The four key steps I used are listed here:

Step 1:

# use multiprocessing manager, import within your custom PyTorch Dataset file 
# DONT import the lock directly as it can be buggy
from torch.multiprocessing import Manager

Step 2:

# set the main reentrant lock in _ _init_ _
self.main_lock = Manager().RLock()

Step 3:

# use the share_memory_() method only on the tensor you want to share in _ _init_ _ 
# or pass it from _ _main_ _ and store it as a class variable in _ _init_ _
# AVOID USING NESTED SHARED MEMORY STRUCTURES CONTAINING OTHER SHARED MEMORY STRUCTURES
self.input_2d_probs_dicts[j][key] = torch.tensor(
    self.input_2d_probs_dicts[j][key], dtype=torch.float32).share_memory_()

Step 4:

# perform your operations as efficiently as possible using the lock in _ _getitem_ _
# if your processes are not efficient, you will either destroy the benefits of multiple workers or induce deadlocks
# take care to do this in one concerted step if possible to avoid mismatching between workers and to reduce the number of times workers get locked out
with self.main_lock:
    # quickly store the shared tensor values locally, do this instead of accessing the shared memory struct repeatedly!
    compartment_list[1][:] = self.input_2d_probs_dicts[comp_source][case_id][:]
    # get the nonzeros for later
    non_zero = torch.count_nonzero(compartment_list[1]).item()
    # check to see if we dont have enough nonzero weights
    if non_zero < self.STACK_2D[i]:
        # quickly reset the shared mem tensor, then store data locally
        self.input_2d_probs_dicts[comp_source][case_id][:] = self.input_2d_probs_dicts_uniform[comp_source][case_id][:]
        compartment_list[1][:] = self.input_2d_probs_dicts[comp_source][case_id][:]
    # sample the cases, done using torch.multinomial which is not ideal given our compute constraints
    stack_id[i], compartment_id[i] = self._stack_sampling(compartment_list, i)
    # quickly suppress the target probabilities in the shared tensor
    self.input_2d_probs_dicts[comp_source][case_id][compartment_id[i]] = 0
    # this code assumes you always have more instances than you are sampling for, which is why we dont reset sampling probabilities before releasing the lock

This worked reliably for me, allowing me to read and write to the shared data structure, without deadlocks, directly from the dataloader worker processes. All of my tests showed that the workers were using the same tensor data, without irregularities. Keep in mind these probability vectors are never seen by the GPUs. You will need to set torch.multiprocessing.set_start_method('spawn') only once at the beginning of your _ _ main _ _ file if you are using this sort of multiprocessing to interact with your GPUs in DDP (I believe spawn is the default for windows, this was done in linux which defaults to fork, you may also encounter issues with shared memory in DDP). In my use case, all of the shared memory structures were used within each worker instance exclusively.

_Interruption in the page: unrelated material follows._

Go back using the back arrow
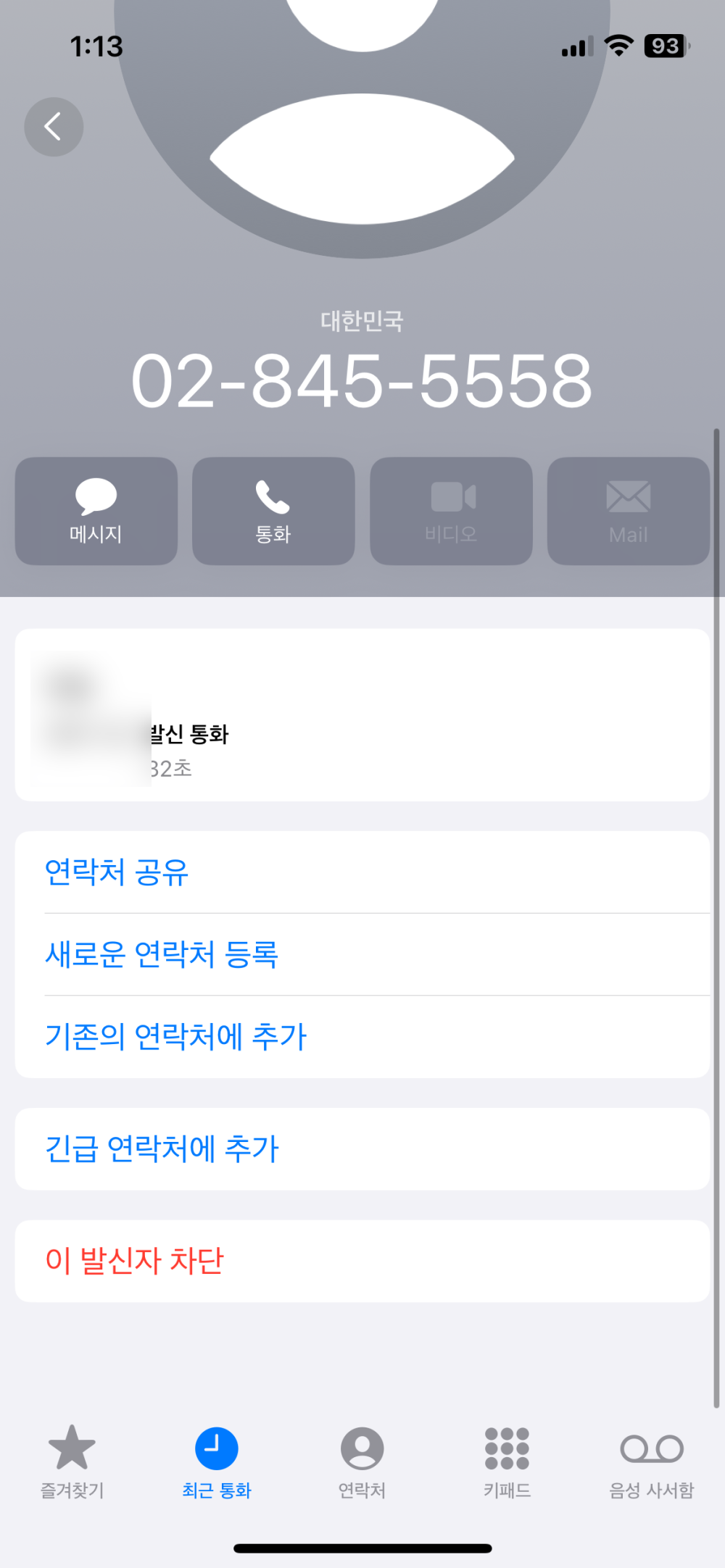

@ptrblck I have seen you reply to MANY posts regarding this problem. I think this is the best solution if you are forced to read and write to shared memory in a PyTorch dataloader child process without using a Queue, and it seems to work much more reliably than using torch.multiprocessing.Array(), torch.multiprocessing.Value(), torch.multiprocessing.dict() and torch.multiprocessing.list(), with or without locks, as I have tried both for all of them. It is not immediately obvious to me why that may be, so perhaps this is something that should be directed to the PyTorch dev team. This may help others in the future as well. I’m just glad I got it to work well, I really did not want to reinvent the wheel in my code base!

Excuse all the edits, wanted to make sure it was a very clear and high effort post!